Uno, quizá concierta candidez, esperaba que ambos partidos (y el resto del arco parlamentario) dedicaran sus esfuerzos a explicar al ciudadano que el futuro de España es indefectiblemente supranacional, europeo, y que el desafío estriba en hacer valer nuestros intereses en la UE. Cabría pensar que se haría un minucioso examen sobre el comportamiento que el gobierno de cada partido ha ofrecido en el pasado en relación con esa comunidad de naciones; en mi opinión, la gestión de la etapa de Aznar, con el cumplimiento puntual de las exigencias de Masstricht y las duras pero fructíferas negociaciones en defensa del papel de nuestro país, ha superado la labor de los socialistas.
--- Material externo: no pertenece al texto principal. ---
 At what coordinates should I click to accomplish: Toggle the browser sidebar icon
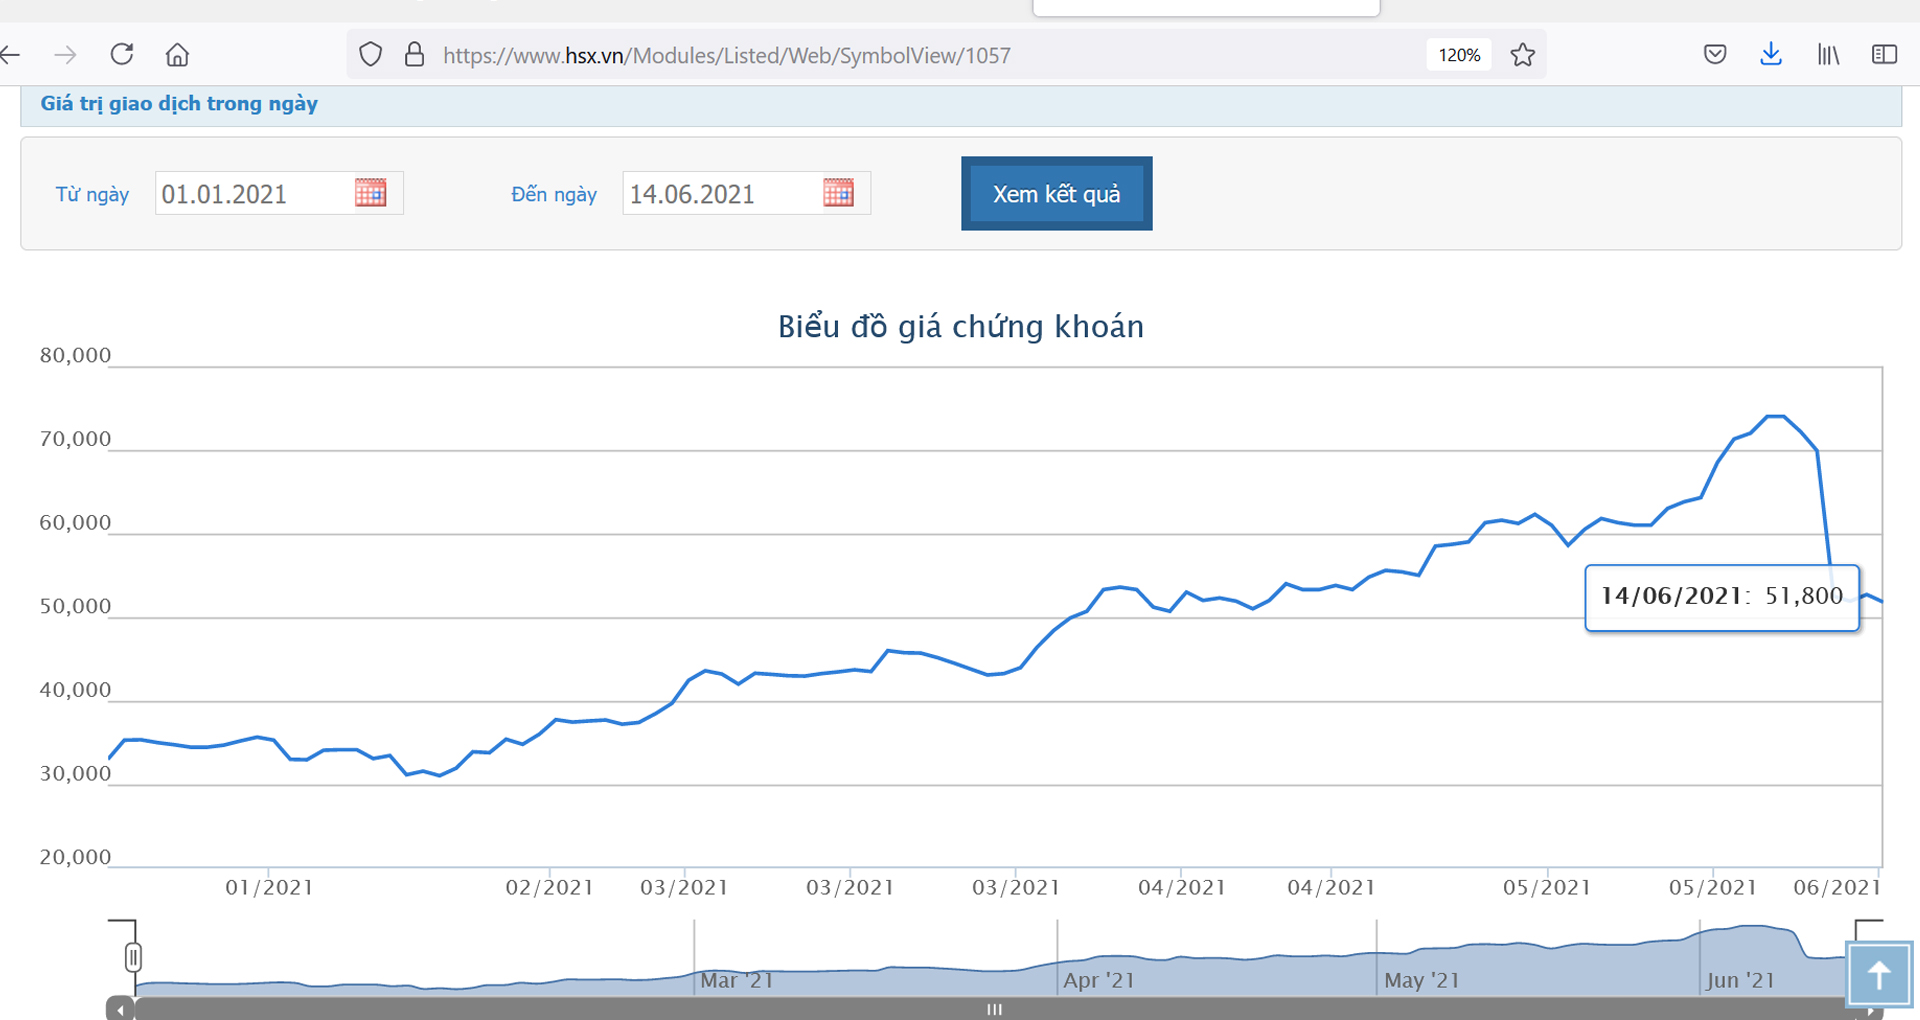[x=1883, y=55]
En todo caso, asistimos con cierta extrañeza a una lucha sin cuartel en la que predomina el conflicto localista. De entrada, el PSOE ha divulgado unos vídeos inaceptables desde cualquier punto de vista, quizá pensando en el dicho "calumnia, que algo queda". Su líder López Aguilar se ha desmadrado acusando al contrincante de cavernícola y exhumando (¡una vez más!) los pecados de la guerra de Irak, 11-M y Yak-42. No han faltado las alusiones al caso Gürtel. Por su parte, los populares han atacado con la gripe mexicana, la corrupción en Lorca o Arrecife de Lanzarote, el presunto nepotismo de Chaves, el uso del Falcon por el Presidente del Gobierno, etc. No deberían extrañar los frutos de esta campaña. La ciudadanía no ha sido ilustrada adecuadamente sobre nuestra condición de europeos y los derechos y deberes que ello nos impone.
En lo que sí me muestro de acuerdo es en la alusión de Rajoy al Código de Buen Gobierno. Un código aplicable a todo funcionario público y, con mayor fuerza, a los gobernantes de nivel estatal, autonómico y local en el ejercicio del poder. Incluye estos requisitos: objetividad, integridad, neutralidad, credibilidad, imparcialidad, confidencialidad, dedicación, transparencia, ejemplaridad, austeridad, eficacia, honradez, promoción medioambiental e igualdad de trato para hombres y mujeres. ¿Cumplen todas estas cualidades nuestros políticos? Me temo que no. Y, así, la democracia se resiente.